Exercise requirements :: Print, from the listing below, the lines starting at the line containing "You are a GUI" and ending at the line containing "Viewport: 1085px width, 592px height.", exactly as they stand, and print nothing else.

Record set ::
* * *

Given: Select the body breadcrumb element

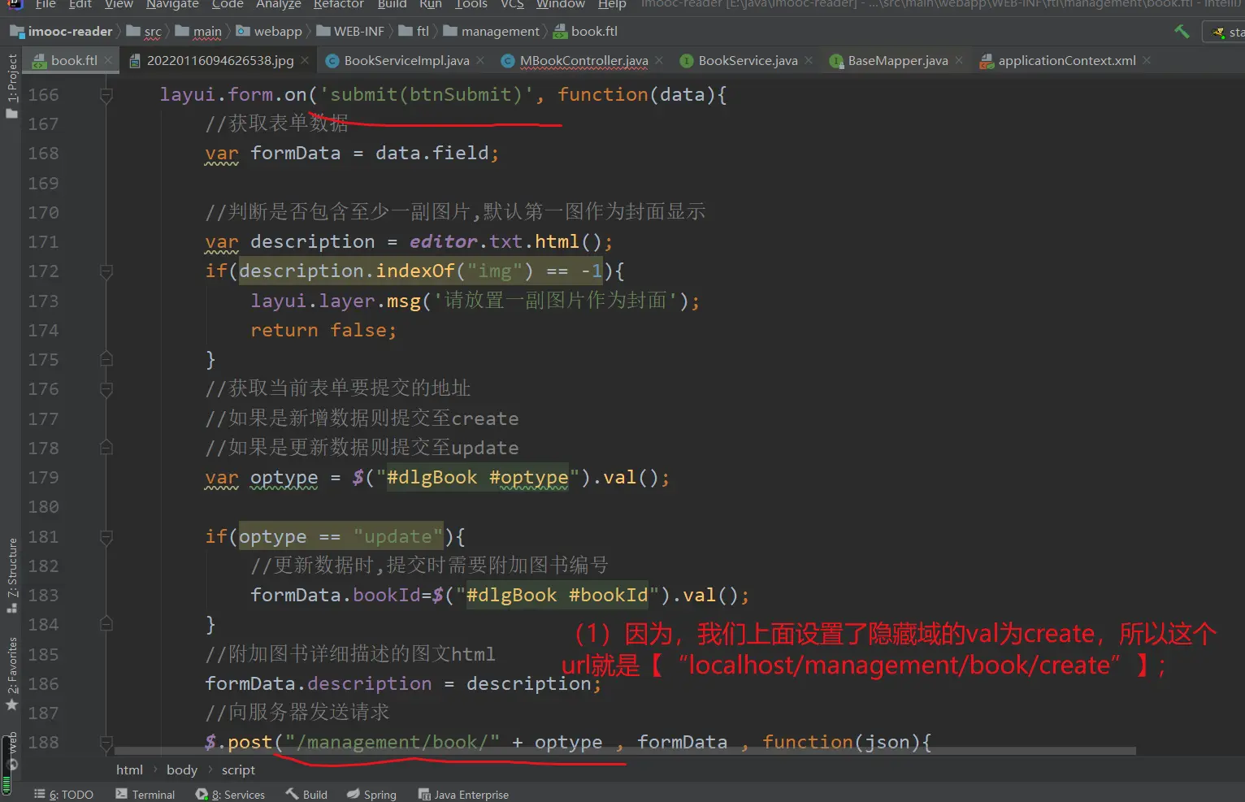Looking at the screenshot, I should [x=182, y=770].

* * *

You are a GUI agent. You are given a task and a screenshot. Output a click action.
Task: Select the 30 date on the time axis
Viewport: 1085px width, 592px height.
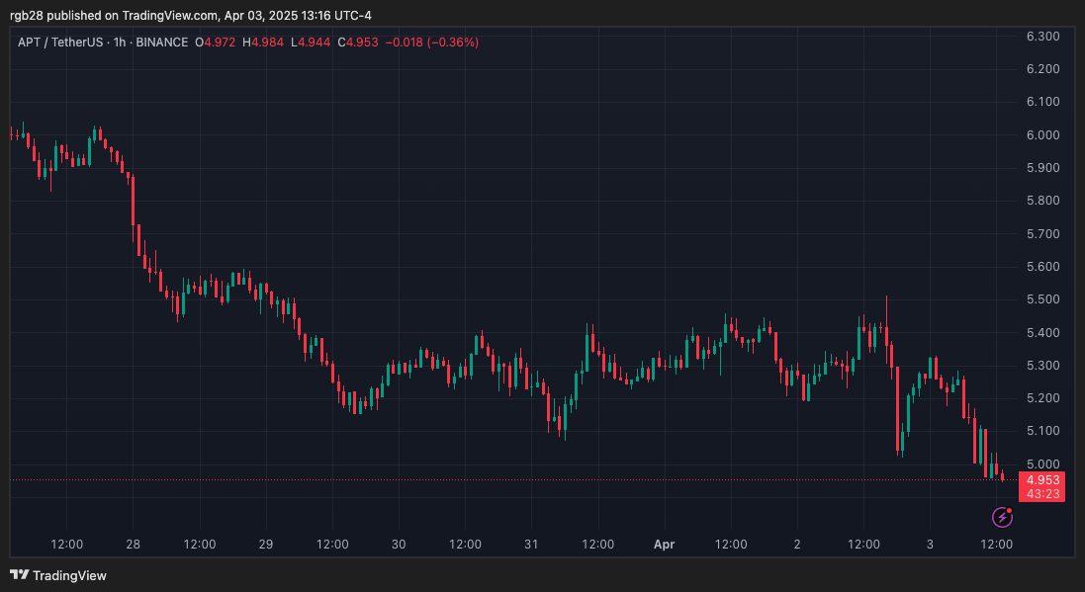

* * *

Reply to the task ::
You are a GUI agent. You are given a task and a screenshot. Output a click action.
Task: Select the 30 date on the time axis
Viewport: 1085px width, 592px height.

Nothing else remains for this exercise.